No one can explain what happens, why that "fixed" some issues, but heh - we were happy ...

Well now the weirdest thing ... and to actually finally get to the point, we have two hosts .. EMPTY hosts .. no VMs, showing the same sort of device latency on ONE particular datastore. As soon as you put the hosts back into maintenance mode, the latency goes down to nothing

Attached shows where the host was taken out of maintenance mode and put back in again.

Now VMkernel logs show some SCSI aborts and yes, this is likely due to storage issues which we may still have - however, how can the only hosts showing now a latency with no VMs on it when they are out of maintenance mode, but look fine when in maintenance mode and all other hosts with the VMs running, are fine ?
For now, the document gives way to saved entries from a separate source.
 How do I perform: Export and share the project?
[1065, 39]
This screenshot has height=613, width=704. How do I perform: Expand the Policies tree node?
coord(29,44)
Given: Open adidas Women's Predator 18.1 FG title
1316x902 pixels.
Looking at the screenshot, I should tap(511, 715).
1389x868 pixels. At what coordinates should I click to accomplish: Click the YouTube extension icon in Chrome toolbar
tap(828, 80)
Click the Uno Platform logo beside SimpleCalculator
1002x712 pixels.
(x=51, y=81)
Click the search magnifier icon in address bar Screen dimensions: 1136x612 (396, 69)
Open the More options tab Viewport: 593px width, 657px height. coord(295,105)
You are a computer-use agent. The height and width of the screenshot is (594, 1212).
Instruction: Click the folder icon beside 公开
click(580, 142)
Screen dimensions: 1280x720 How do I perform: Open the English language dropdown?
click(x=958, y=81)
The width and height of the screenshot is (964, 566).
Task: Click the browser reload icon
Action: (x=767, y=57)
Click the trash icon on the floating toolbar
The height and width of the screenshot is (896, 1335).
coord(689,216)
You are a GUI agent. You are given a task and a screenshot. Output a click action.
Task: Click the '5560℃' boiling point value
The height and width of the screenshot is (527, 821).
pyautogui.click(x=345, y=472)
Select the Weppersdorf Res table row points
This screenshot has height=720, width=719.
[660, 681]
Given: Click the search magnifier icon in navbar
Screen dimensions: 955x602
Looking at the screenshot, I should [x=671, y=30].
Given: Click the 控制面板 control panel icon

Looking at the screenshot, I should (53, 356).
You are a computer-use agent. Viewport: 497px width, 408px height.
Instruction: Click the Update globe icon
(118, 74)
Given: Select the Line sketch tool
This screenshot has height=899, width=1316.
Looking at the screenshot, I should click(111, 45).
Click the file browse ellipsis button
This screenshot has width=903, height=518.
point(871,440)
Now we are in a blame loop - storage vendor blames vmware, vmware blames storage vendor.

VMware Supports also just shrugs when I try to get an explanation how a rebooted VM can cause the latency to calm down as it surely shouldn't make a difference if the storage back end is to be blamed ....

So I hope someone here can give me some pointers, because right now we are out of ideas (and clearly so are the vendors)

___ My own knowledge base made public: http://open902.com

Gortee · ‎10-14-2013

Evening,

You got a fun one there... A few questions first:

additional blade to our infrastructure - Was it a gen 7 or gen 8 HP Blade? If yes then I know what caused the initial issue and how to solve it. Look into the emulex parts on your blade they caused the issue and will continue to do it. Random nics going down without correct failover.

->

Locks - our guess .. So some VMs we expected to be the culprit, were rebooted .. and ola ... latency gone.

No one can explain what happens, why that "fixed" some issues, but heh - we were happy ...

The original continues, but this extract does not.